I have this tendency to open my mouth at the wrong times when something that I think is funny pops into my head. I've done it as long as I can remember and continue to do it. Sometimes I take it to another level while at work incorporating email. Usually it revolves around not being a slob and putting your dishes away, refilling the coffee pots. not replying to everyone for a one-on-one conversation or the basic busting of someone's chops. For the most part everyone laughs, which is why I continue to do it, but from time to time I take it to next level and someone's feelings get hurt. That is where we start with the Cookiegate saga.
It started when I was heating up some food and noticed a Ziploc bag of cookies sitting atop the microwave. People always bring goodies into the office to share. We are like vultures and they don't last long. When I saw the bag of cookies I noticed they were a shade darker than what you'd expect from a chocolate chip cookie. The wheels were spinning...I hustled back to my desk, popped open a new email, addressed it to CPT (the corporate distribution list for Lake Oswego- approx 60-70 people) and that was my first mistake. I thought twice before typing. "F it" was my third thought and away I typed. Here is what I wrote with the subject line "Holiday Cookies":
- I know it’s the thought that counts, but if you are going to bring cookies into the office and leave them in the kitchen don’t bring the batch you burned/overcooked. That’s just wrong.

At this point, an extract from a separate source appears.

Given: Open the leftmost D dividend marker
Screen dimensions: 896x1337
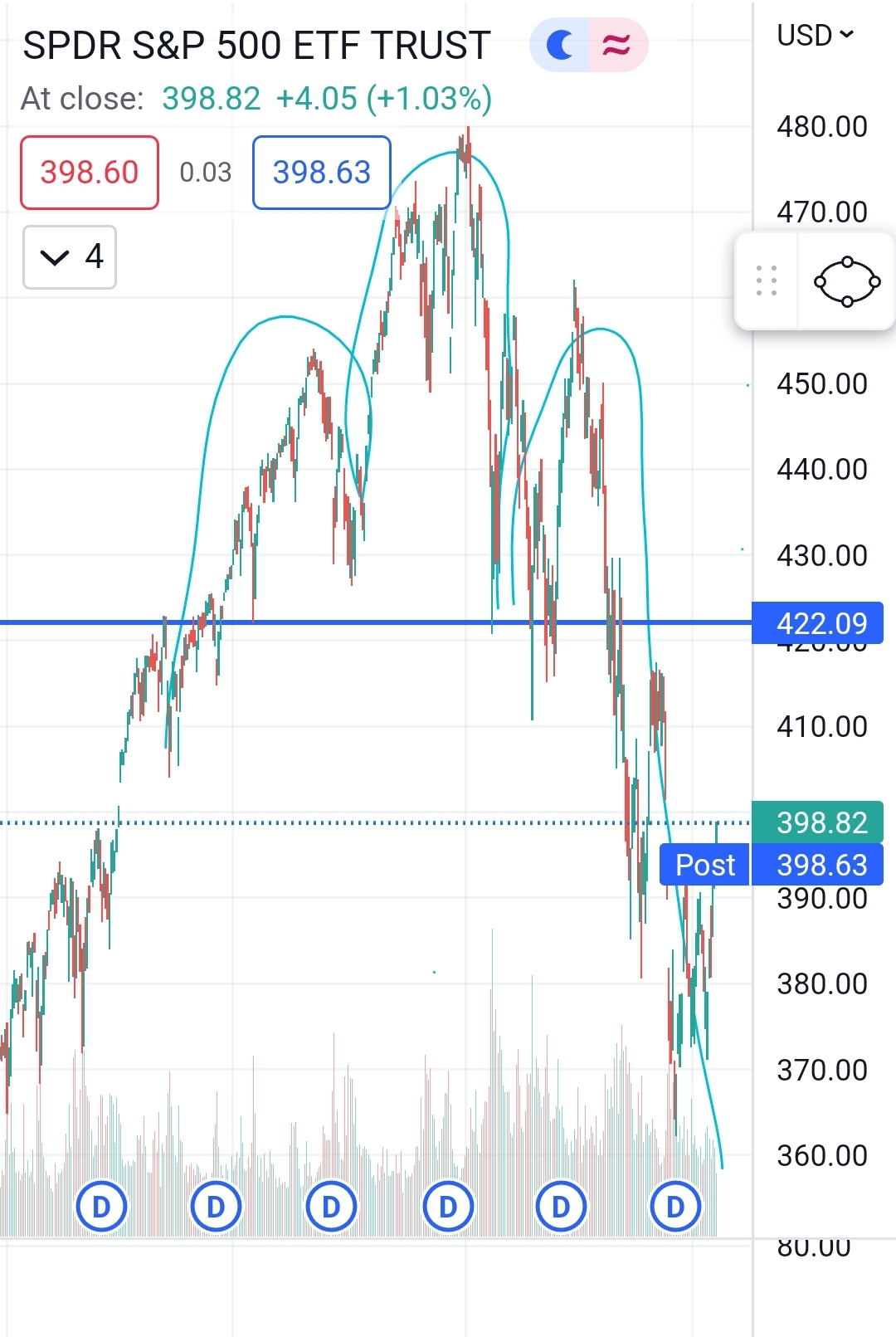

My second mistake was actually sending the email out to everyone. Damn!!!! I never think about the consequences. Here is a sampling of the replies I received over the course of the ensuing five minutes. Guess which ones came from boys and which from girls:
- Leave it to you to incite a cookie issue…

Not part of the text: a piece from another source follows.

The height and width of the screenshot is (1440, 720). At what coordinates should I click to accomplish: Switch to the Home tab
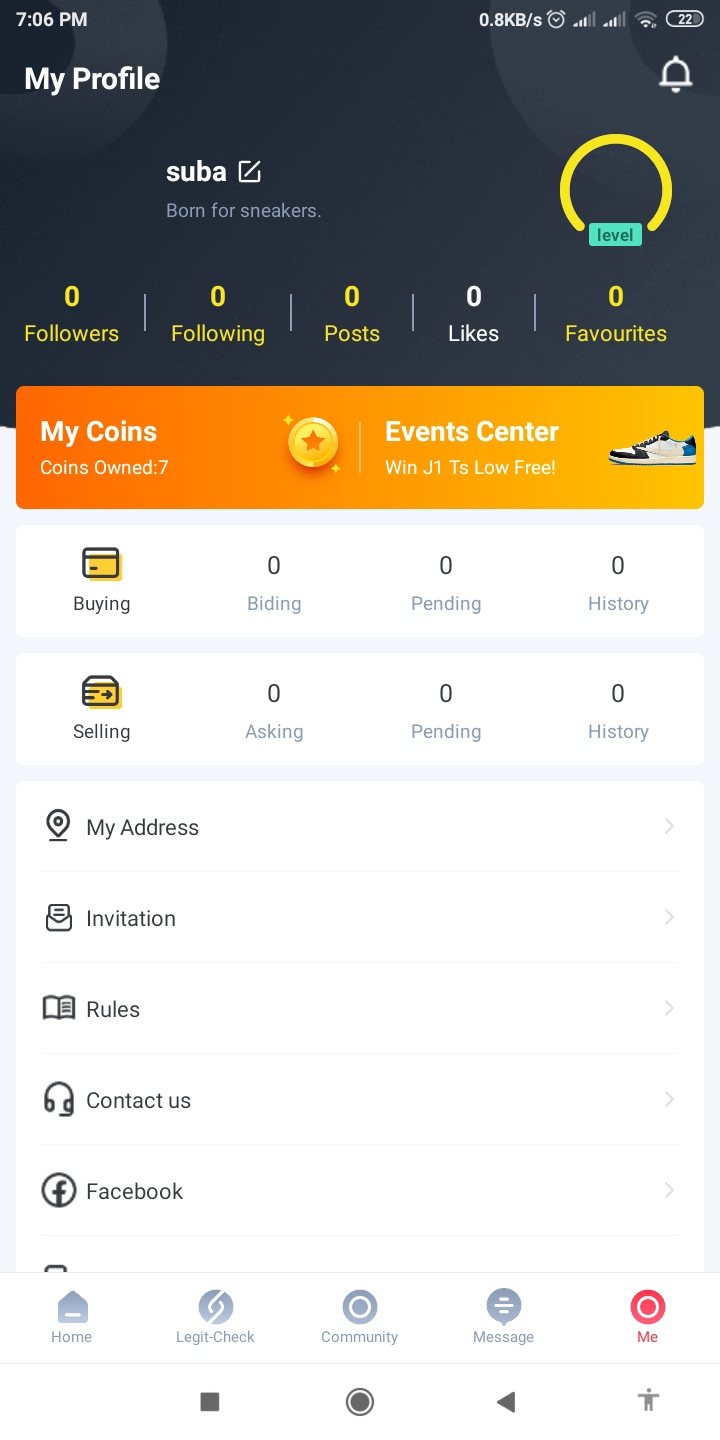coord(72,1317)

- Fill me in....were they just brown?
- I'm laughing
- I saved this email because it’s definitely among your finest work
- You're such an ass.... :)
- Seriously Aaron, this may be a new low for you. (I set this person straight. It wasn't a new low)
- Rude(.) Just don’t eat them. Your choice.
- Maybe the(y) honestly tried to make a good batch? Maybe they like burned cookies?
Give up...the first four were from the boys and the last four from the girls. Immediately I sent out this email that only contained the subject line:
- I'm an ass****
That one opened up Pandora's box and eased the obvious tension at the same time. Hindsight is 20/20, right? I wish I had more of it. The cookies really weren't that bad and my original email brought attention them. They were gone in ten minutes.
They way I saw it was like you are getting ready to make a trip to Goodwill. You rummage through your closet and drawers to see what you can put together for those who are less fortunate. It's no different than going out of your way to make an batch of cookies for the office. You throw a few sheets in the oven and they turn out great. Then the 3rd batch gets a little over-cooked. Guess who is getting those? That's right, Sally and John in the cubes down the hall. Now you've finished your rummaging and all you come up with to give Goodwill is...your old underwear.
You are doing something good, but are you really doing something good by giving away your old drawers. That's my two cents.
I'm sorry feelings were hurt. I spoke to the burnt, batch baker (alliteration is fun) and apologized. I have been reprimanded and my leash is extremely tight (I'm not sure I can use the "I'm family so I'll be never fired" excuse much longer). TBD.